### Problem description
Pictures must not appear in the copy. Reproduce exactly, and only, the lines from the one with "Where should I" through the end of the data below.

### Dataset records
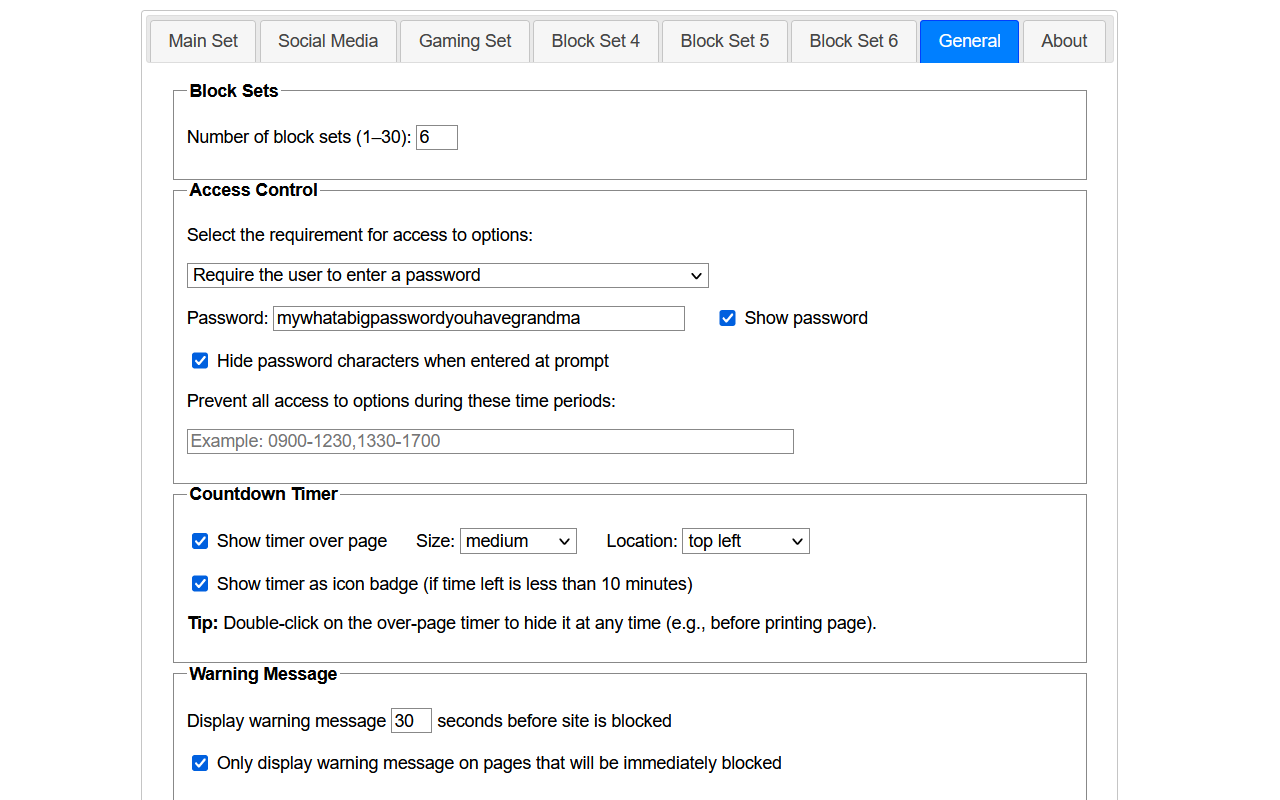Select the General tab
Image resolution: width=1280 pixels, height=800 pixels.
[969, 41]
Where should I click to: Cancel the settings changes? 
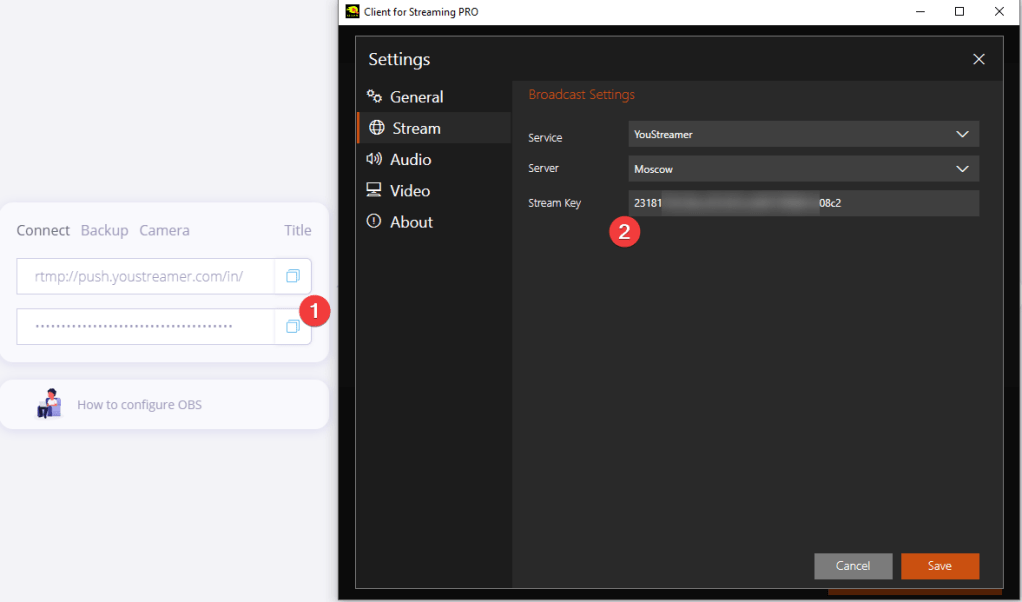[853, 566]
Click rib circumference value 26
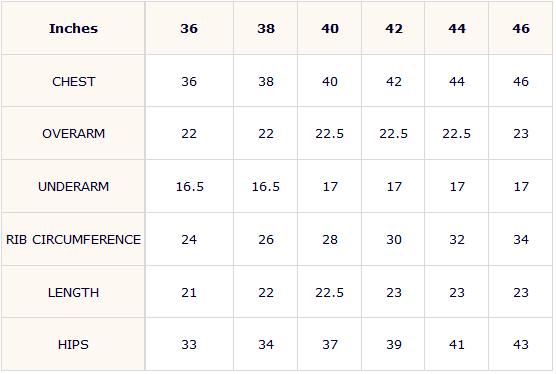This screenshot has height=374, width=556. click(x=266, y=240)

### Answer for the task
Where should I click to: Cancel the settings changes? 
[853, 566]
Click rib circumference value 26
This screenshot has height=374, width=556. click(x=266, y=240)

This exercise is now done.